The Speaker is the Prime Minister. Before the populist reforms of the 1910s, the Speaker of the House had near-total and arbitrary authority over legislation - only the Speaker could call for a vote on a bill or an amendment, so if the Speaker didn't like it, it never came up for a vote- 2/3 can override the President but no number of Congressmen could override the Speaker. Committee assignments were made by the Speaker and were not required to conform to anything other than his whim. Whether using an Early American or Andrew Johnson PoD, preventing the evolution of a PM-like post is harder than having one.

House elections every 2 years does lead to an unstable and chaotic lower house. But not so much that it cannot conduct business or do its part- we've got by well enough that way as it is, after all.

After thinking it over and doing a bit more research I think the Andrew Johnson POD is the one most likely to work. I could see a situation where in the wake of the impeachment and perhaps a more chaotic Reconstruction the Presidency gradually loses power in favor of the Legislature - and by extension the Speaker of the House - until it's reduced to a figurehead. But unless this arrangement is formally written into law it's only a matter of time until a strong President comes along and starts forcefully exercising the constitutional prerogatives of his office. Then things could get messy.
 
a tip of advice from someone living in a parlamentary democracy:
parlamentarism does not jump out of the blue.
in order to have a parlamentary regime, you need usually to have a dictatorial (or at least an authoritarian) regime before it.
parlamentarism is usually adopted once the authoritarian regime is fallen, since presidentialism is seen as a possible starting point for a new would-be-dictator
 
a tip of advice from someone living in a parlamentary democracy:
parlamentarism does not jump out of the blue.
in order to have a parlamentary regime, you need usually to have a dictatorial (or at least an authoritarian) regime before it.
parlamentarism is usually adopted once the authoritarian regime is fallen, since presidentialism is seen as a possible starting point for a new would-be-dictator

Ou c'est possible pour une évolution organique pour une système parlementaire. ;) It doesn't jump out of the blue, yes, but even a Presidential system could lead towards a parliamentary republic via a semi-presidential stage.
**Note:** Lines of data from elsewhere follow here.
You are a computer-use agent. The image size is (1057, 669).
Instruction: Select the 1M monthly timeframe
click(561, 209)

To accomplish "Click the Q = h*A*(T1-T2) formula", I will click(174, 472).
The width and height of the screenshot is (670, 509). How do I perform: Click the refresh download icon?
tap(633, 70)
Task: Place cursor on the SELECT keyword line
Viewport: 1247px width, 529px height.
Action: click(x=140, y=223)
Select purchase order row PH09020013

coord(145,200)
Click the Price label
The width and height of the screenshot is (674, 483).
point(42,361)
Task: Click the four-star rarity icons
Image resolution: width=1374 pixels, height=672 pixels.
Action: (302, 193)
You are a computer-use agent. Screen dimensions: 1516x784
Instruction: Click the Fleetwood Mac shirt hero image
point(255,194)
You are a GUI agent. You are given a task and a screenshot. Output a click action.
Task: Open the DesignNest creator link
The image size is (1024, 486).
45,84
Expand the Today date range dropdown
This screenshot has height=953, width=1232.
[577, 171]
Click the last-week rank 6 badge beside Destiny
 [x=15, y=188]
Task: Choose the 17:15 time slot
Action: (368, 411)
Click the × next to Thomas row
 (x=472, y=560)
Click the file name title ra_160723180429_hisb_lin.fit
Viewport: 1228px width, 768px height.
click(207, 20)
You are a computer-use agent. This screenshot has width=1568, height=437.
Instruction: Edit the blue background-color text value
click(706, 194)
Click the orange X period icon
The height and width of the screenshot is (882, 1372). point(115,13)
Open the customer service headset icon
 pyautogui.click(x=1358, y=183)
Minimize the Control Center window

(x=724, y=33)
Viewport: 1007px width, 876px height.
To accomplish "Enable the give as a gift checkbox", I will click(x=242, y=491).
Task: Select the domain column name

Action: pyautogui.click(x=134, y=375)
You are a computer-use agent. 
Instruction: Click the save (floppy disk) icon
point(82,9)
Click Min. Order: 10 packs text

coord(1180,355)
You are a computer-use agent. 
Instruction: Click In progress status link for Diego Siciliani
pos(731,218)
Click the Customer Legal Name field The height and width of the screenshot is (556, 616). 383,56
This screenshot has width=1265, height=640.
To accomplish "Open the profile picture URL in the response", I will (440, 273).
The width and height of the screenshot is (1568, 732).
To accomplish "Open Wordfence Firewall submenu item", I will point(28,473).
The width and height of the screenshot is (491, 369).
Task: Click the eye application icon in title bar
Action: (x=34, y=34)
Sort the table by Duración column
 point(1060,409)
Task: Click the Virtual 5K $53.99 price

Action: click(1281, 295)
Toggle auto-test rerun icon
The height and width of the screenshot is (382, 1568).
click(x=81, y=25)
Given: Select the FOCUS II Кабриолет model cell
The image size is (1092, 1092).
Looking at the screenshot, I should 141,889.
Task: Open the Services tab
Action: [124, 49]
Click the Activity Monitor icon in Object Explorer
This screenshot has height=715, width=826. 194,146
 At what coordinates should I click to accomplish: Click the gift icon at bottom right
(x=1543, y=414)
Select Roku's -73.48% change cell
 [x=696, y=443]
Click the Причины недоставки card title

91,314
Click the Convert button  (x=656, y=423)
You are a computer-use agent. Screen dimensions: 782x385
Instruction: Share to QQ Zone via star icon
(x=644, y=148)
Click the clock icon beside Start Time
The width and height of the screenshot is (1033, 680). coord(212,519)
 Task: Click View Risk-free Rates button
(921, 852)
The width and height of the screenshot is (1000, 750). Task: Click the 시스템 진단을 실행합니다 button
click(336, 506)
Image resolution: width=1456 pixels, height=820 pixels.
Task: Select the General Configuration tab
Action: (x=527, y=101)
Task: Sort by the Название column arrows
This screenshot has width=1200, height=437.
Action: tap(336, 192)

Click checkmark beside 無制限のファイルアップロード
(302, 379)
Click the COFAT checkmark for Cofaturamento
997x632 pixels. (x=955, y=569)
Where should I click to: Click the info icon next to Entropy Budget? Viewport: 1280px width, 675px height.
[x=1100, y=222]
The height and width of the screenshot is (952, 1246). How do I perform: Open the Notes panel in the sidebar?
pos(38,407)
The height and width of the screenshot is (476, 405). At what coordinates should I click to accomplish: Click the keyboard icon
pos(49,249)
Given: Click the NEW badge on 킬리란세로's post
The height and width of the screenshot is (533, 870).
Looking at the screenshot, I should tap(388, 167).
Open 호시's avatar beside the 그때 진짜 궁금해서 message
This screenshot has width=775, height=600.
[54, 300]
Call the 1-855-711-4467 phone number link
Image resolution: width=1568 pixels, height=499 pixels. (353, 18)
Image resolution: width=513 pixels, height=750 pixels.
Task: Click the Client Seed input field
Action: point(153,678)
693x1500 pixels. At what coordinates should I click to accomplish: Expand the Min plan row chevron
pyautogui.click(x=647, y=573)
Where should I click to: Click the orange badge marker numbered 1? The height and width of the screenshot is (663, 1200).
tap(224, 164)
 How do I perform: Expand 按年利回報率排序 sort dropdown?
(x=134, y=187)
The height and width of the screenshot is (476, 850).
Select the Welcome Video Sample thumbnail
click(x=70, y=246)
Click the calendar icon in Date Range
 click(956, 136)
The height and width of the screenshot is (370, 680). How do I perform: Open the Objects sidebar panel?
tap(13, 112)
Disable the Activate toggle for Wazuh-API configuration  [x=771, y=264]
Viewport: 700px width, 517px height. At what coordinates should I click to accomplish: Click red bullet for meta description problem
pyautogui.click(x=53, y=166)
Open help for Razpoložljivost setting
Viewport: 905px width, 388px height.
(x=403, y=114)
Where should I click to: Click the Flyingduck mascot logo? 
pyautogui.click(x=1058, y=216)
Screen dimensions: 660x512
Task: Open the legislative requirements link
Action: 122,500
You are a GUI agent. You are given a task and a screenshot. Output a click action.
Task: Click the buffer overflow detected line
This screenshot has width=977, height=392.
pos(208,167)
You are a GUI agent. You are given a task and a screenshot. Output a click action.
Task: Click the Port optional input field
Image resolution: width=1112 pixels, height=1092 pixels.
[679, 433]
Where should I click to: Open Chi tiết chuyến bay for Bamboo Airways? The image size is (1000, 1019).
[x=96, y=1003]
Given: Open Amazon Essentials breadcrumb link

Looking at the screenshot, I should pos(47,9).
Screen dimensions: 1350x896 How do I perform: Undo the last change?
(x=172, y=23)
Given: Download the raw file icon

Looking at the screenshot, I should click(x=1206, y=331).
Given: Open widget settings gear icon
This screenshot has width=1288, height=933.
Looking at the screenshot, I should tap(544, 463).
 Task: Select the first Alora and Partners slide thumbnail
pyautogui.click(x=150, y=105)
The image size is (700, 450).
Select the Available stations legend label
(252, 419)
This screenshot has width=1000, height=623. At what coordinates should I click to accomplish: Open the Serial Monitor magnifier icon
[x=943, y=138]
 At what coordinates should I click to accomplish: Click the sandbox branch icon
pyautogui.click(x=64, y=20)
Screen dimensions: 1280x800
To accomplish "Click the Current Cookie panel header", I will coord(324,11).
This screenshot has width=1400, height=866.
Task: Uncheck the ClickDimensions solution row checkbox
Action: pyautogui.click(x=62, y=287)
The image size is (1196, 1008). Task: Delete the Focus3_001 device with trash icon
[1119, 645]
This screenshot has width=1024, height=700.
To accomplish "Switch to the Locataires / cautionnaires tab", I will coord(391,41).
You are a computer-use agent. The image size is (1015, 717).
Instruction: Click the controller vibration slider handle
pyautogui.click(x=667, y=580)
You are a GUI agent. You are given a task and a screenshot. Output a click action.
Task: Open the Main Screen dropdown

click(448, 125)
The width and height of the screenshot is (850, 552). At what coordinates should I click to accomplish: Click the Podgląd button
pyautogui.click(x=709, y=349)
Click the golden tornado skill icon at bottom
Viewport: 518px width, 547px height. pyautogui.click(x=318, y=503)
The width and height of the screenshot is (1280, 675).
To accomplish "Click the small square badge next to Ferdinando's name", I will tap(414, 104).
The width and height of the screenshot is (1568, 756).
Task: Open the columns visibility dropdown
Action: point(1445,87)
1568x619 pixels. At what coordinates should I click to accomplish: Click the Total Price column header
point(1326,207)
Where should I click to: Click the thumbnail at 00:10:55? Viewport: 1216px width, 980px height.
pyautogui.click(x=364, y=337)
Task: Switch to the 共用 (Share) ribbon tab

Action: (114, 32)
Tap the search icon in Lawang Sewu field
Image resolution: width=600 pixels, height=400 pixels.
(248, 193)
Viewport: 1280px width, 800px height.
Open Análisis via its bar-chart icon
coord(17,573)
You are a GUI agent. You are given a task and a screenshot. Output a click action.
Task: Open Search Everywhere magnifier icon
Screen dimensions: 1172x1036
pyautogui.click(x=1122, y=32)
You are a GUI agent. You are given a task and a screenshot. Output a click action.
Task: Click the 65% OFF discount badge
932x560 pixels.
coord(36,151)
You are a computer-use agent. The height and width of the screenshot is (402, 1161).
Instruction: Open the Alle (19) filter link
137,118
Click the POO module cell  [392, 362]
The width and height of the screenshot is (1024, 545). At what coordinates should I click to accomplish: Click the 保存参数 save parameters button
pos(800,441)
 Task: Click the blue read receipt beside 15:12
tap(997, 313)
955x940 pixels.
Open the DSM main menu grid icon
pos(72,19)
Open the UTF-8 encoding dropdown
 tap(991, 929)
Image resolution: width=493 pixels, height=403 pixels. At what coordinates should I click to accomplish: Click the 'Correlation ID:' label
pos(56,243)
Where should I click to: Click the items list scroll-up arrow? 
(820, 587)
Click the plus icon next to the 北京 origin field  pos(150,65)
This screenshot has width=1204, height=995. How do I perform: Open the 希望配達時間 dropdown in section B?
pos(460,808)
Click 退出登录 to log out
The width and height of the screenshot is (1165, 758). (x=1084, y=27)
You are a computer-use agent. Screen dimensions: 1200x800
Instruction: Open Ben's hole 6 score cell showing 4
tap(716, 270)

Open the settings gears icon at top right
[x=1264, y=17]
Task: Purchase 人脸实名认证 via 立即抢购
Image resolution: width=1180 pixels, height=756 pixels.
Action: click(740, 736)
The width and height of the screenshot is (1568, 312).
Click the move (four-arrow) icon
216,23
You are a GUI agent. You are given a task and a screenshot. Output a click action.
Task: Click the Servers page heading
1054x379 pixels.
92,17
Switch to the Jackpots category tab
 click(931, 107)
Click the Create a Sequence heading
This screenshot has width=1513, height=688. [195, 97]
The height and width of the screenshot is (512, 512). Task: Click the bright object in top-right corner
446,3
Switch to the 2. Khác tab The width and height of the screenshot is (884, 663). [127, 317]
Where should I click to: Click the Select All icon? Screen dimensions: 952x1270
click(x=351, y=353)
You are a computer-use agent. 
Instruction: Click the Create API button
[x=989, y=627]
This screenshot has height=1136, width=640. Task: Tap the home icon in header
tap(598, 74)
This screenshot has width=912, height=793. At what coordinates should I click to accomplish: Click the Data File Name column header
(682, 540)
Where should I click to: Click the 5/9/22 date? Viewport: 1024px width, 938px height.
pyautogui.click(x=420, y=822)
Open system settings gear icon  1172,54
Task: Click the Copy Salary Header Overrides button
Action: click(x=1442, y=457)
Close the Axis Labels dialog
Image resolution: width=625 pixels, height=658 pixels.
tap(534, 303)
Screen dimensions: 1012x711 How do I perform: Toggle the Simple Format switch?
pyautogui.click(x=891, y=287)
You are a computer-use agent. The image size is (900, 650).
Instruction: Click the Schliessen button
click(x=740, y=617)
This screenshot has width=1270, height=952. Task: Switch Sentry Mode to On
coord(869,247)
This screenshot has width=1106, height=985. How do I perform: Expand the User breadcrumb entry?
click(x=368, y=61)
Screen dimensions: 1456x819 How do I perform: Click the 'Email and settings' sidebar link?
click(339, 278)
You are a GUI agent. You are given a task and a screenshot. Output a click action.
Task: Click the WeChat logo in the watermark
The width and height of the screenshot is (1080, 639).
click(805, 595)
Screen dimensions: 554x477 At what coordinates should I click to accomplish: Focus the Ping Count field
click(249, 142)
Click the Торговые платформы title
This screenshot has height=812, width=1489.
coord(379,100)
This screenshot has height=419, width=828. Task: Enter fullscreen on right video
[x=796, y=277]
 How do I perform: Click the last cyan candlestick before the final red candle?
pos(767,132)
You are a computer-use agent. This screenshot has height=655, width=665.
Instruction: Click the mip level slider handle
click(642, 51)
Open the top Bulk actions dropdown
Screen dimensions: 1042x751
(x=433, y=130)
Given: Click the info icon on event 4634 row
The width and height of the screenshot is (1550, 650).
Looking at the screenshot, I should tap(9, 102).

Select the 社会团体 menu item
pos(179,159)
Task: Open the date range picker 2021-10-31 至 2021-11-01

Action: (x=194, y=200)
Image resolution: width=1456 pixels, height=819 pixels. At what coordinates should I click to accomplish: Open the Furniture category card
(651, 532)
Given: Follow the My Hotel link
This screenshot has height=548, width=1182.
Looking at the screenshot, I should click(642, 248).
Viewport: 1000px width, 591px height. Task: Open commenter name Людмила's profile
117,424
No authoritarianism required - just the passage of time.
 
a tip of advice from someone living in a parlamentary democracy:
parlamentarism does not jump out of the blue.
in order to have a parlamentary regime, you need usually to have a dictatorial (or at least an authoritarian) regime before it.
parlamentarism is usually adopted once the authoritarian regime is fallen, since presidentialism is seen as a possible starting point for a new would-be-dictator

Which leads me to a pet idea I've had:

Andrew Jackson vs. the Congress in a military conflict. Is it too far to imagine Jackson might overreach, that Congress might rebel against him, and successful brand him King Andrew?